__SHORT PROBLEM__:
Render the data from its first line through the line containing "center [330, 364].", inclusive, as a Markdown table with the columns "Number" and "Line", leaving out blank lines.

Extracted data:
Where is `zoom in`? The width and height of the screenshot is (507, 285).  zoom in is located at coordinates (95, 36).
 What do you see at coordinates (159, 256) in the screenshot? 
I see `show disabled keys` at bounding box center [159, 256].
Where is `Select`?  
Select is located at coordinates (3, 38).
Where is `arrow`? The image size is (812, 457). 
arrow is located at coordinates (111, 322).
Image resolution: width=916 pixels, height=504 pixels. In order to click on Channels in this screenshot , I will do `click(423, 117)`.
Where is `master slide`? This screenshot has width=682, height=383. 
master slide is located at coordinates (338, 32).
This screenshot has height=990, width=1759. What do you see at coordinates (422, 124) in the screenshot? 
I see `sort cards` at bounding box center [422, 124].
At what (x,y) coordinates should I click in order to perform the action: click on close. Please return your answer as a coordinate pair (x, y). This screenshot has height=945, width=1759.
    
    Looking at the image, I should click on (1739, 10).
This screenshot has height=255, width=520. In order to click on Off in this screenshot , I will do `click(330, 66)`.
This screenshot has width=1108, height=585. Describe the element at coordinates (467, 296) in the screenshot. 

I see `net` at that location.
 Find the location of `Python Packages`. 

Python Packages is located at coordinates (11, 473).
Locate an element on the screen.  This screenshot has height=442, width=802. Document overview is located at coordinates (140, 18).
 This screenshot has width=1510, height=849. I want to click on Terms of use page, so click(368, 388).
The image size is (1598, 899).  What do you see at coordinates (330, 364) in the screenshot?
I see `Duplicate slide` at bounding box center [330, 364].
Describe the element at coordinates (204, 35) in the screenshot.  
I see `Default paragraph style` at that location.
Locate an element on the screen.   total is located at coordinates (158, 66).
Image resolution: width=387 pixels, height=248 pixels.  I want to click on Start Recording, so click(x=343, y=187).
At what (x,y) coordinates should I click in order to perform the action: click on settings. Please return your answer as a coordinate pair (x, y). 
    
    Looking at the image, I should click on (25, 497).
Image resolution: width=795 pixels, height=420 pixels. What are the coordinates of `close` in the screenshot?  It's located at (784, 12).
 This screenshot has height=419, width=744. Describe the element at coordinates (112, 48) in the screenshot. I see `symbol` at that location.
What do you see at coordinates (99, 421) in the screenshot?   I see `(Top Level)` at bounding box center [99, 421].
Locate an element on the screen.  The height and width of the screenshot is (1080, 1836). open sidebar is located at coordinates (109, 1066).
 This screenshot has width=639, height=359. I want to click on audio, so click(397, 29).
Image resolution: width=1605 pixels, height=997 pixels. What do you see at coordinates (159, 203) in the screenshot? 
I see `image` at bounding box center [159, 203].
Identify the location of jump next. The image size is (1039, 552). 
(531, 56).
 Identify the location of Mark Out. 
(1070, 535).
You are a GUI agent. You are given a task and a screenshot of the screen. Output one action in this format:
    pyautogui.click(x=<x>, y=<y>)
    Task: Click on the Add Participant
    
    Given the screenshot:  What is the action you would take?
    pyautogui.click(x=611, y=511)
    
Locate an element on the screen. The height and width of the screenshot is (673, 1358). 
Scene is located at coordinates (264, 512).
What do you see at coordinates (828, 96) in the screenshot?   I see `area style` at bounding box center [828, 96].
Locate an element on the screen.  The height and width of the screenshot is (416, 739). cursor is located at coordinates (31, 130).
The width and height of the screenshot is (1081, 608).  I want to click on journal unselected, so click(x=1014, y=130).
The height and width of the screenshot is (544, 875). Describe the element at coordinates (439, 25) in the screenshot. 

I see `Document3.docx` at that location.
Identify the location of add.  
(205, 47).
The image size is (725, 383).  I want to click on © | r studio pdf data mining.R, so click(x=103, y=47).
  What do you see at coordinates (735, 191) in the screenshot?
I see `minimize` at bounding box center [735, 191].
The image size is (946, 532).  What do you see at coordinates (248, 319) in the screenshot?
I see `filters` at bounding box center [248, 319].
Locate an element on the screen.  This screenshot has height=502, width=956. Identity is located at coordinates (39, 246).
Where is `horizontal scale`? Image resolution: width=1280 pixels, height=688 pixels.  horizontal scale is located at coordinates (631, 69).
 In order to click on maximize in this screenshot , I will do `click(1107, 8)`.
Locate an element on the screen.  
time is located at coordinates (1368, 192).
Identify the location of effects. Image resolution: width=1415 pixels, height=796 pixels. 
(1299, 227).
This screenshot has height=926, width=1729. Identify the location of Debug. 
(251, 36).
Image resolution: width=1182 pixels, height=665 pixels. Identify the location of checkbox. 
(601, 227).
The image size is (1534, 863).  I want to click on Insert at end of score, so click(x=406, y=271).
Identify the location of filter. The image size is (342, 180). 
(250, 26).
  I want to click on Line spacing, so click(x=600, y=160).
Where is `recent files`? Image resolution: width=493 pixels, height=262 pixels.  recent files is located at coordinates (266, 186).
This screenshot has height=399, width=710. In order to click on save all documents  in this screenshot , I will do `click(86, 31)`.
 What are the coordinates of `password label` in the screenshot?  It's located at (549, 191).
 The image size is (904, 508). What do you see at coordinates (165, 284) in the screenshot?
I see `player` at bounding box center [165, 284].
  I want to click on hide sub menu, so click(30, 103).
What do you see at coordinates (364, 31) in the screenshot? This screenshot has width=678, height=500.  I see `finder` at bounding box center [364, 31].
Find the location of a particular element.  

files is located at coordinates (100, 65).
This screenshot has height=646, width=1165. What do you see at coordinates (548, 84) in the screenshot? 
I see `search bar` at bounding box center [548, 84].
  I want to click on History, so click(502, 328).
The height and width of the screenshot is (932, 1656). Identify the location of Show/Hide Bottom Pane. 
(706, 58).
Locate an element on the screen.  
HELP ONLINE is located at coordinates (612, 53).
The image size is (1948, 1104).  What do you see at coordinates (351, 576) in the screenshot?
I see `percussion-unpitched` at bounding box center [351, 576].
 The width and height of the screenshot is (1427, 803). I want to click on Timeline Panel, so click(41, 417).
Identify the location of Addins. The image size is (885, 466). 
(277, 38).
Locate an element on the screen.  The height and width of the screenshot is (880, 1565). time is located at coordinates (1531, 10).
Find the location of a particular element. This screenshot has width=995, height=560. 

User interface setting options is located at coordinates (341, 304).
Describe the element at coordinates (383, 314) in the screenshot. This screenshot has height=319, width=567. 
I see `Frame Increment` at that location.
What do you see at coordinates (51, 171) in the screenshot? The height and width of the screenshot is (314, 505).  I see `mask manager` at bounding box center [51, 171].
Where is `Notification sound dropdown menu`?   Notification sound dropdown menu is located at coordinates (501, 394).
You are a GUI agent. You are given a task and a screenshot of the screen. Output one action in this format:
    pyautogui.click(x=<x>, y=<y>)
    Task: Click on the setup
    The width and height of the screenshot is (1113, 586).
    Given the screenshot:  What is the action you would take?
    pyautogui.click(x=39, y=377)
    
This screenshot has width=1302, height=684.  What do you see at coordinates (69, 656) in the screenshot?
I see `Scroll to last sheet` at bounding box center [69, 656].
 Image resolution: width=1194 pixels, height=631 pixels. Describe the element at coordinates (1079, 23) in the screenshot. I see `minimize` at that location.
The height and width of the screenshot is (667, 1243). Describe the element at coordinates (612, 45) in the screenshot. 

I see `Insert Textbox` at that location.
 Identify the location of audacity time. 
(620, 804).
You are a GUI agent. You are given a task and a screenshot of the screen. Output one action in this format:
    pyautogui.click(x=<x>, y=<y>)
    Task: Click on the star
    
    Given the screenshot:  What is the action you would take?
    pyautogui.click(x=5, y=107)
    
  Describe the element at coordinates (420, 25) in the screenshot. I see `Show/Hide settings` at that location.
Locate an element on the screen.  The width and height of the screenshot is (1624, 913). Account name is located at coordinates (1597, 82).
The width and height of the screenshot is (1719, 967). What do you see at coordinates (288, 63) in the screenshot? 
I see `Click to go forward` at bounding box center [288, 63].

__REPLY__:
| Number | Line |
|---|---|
| 1 | Where is `zoom in`? The width and height of the screenshot is (507, 285).  zoom in is located at coordinates (95, 36). |
| 2 |  What do you see at coordinates (159, 256) in the screenshot?  |
| 3 | I see `show disabled keys` at bounding box center [159, 256]. |
| 4 | Where is `Select`?   |
| 5 | Select is located at coordinates (3, 38). |
| 6 | Where is `arrow`? The image size is (812, 457).  |
| 7 | arrow is located at coordinates (111, 322). |
| 8 | Image resolution: width=916 pixels, height=504 pixels. In order to click on Channels in this screenshot , I will do `click(423, 117)`. |
| 9 | Where is `master slide`? This screenshot has width=682, height=383.  |
| 10 | master slide is located at coordinates (338, 32). |
| 11 | This screenshot has height=990, width=1759. What do you see at coordinates (422, 124) in the screenshot?  |
| 12 | I see `sort cards` at bounding box center [422, 124]. |
| 13 | At what (x,y) coordinates should I click in order to perform the action: click on close. Please return your answer as a coordinate pair (x, y). This screenshot has height=945, width=1759. |
| 14 |     Looking at the image, I should click on (1739, 10). |
| 15 | This screenshot has height=255, width=520. In order to click on Off in this screenshot , I will do `click(330, 66)`. |
| 16 | This screenshot has width=1108, height=585. Describe the element at coordinates (467, 296) in the screenshot.  |
| 17 | I see `net` at that location. |
| 18 |  Find the location of `Python Packages`.  |
| 19 | Python Packages is located at coordinates (11, 473). |
| 20 | Locate an element on the screen.  This screenshot has height=442, width=802. Document overview is located at coordinates (140, 18). |
| 21 |  This screenshot has width=1510, height=849. I want to click on Terms of use page, so click(368, 388). |
| 22 | The image size is (1598, 899).  What do you see at coordinates (330, 364) in the screenshot? |
| 23 | I see `Duplicate slide` at bounding box center [330, 364]. |